Почему не возвращается Ментус? Я отер со лба пот. С чего бы это разговор с кузеном? Я выглянул в форточку, дождь перестал, больше чем на пятьдесят шагов ничего не видно, только кое-где угадывал я в сгустках ночи очертания деревьев, но очертания их, казалось, были еще темнее темноты и еще неопределеннее. За шторой накрапывал сыростью мрак, насквозь пробитый пространством глухих полей, затаившийся и неведомо какой. Не разгадав, каково же то, на что я смотрю, смотря и ничего не видя, кроме формы, которая темнее ночи, я отступил в глубину комнаты и захлопнул форточку. Зря все это. Зря я ударил парня. Зря был треп. Воистину, здесь мордобой был, словно рюмка водки, он совершенно не похож на демократические и сухие городские пощечины, Что же представляет собою, черт возьми, морда слуги в старом дворянском доме? Это ужасно, что я выманил наружу рожу лакейчика пощечиной, да еще оговорил его перед барчуком. Где Ментус?
Явился он около часа ночи; не вошел сразу, сначала заглянул в приоткрытую дверь – не сплю ли я, – проскользнул, как с ночной гулянки, и тут же прикрутил фитиль лампы. Раздевался торопливо. Я заметил, когда он наклонился к лампе, что рожа его претерпела новые гадкие изменения – с левой стороны налилась и набухла, напоминала яблочко в компоте, и все у него было вроде как измельчено, словно крупа. Чертовское умаление! И еще раз в своей жизни я увидел его, на сей раз на лице друга! Он отведал страшного пижонства – так это у меня сформулировалось, – он отведал страшного пижонства. Какая же могучая сила могла его так разделать? На мой вопрос он ответил тоном немного слишком высоким, визгливо:
– Я был в буфетной. Побратался с парнем. Он дал мне по роже.
– Лакейчик дал тебе по роже? – спросил я, не веря собственным ушам.

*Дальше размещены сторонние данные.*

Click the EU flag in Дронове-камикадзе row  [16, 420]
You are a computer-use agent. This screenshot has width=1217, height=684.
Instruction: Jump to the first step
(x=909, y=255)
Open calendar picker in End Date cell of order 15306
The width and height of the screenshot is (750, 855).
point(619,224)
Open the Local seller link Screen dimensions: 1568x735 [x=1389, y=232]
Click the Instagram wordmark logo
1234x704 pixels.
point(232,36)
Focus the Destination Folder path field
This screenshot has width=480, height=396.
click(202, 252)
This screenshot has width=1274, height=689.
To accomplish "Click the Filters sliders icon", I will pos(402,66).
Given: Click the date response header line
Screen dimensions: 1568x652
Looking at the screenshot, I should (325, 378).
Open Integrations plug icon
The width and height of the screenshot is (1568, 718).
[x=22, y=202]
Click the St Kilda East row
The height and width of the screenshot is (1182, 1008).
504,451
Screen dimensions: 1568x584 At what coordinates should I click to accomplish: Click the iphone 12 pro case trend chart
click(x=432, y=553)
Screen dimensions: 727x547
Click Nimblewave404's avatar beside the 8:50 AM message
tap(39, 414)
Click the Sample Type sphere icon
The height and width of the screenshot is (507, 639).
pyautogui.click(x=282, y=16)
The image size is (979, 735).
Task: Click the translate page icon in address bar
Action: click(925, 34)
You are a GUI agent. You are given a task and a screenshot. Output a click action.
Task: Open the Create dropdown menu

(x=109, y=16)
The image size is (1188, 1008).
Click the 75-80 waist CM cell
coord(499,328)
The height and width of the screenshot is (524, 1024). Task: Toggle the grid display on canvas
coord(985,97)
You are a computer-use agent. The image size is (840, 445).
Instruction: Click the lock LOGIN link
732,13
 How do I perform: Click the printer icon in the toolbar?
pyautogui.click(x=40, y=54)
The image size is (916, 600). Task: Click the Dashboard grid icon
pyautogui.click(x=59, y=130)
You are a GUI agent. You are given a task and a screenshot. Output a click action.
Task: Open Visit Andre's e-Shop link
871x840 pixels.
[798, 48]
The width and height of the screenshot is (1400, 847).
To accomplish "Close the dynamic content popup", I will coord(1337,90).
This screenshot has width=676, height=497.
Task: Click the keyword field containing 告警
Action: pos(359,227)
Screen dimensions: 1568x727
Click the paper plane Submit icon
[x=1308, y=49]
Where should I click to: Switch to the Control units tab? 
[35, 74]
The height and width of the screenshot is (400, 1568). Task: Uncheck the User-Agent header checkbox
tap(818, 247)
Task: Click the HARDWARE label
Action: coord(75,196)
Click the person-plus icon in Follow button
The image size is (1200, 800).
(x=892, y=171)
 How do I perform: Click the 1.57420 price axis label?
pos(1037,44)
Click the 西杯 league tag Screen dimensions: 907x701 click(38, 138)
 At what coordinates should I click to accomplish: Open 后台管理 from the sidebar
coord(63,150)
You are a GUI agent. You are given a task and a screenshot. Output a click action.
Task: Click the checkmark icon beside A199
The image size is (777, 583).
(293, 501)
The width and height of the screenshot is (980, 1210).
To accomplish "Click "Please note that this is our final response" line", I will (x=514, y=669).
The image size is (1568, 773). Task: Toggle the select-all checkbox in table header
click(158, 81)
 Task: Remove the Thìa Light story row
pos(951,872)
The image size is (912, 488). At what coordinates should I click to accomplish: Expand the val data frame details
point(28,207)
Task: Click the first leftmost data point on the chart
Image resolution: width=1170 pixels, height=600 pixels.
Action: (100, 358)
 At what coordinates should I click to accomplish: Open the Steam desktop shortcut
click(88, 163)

– Дал, – подтвердил он с радостью, но натужной и все еще чересчур
хилой. – Мы братья. Наконец-то я нашел общий язык. – Но говорил он это, как Sonntagsjаger [48] , как городской чиновник, который хвастает, что пил на деревенской свадьбе. Похоже, сокрушительная и разрушительная сила помяла его – но отношение его к ней было неискренним. Я поприжал его вопросами, и тогда он неохотно, прикрыв лицо руками, пояснил:48
Горе-охотник, плохой стрелок (нем.).
– Я велел.
– Как это? – Кровь во мне взыграла. – Как это? Ты велел ему бить тебя по лицу! Он же подумает, что ты сумасшедший! – Ощущение у меня было такое, будто я сам получил пощечину. – Поздравляю! Если тетя и дядя узнают!
– Это из-за тебя, – ответил он мрачно и кратко. – Не надо было бить. Ты начал. В барина тебе поиграть захотелось. Мне пришлось взять у него по роже, потому что ты ему дал… Без этого не было бы равенства, и я не смог бы с ним по…бра…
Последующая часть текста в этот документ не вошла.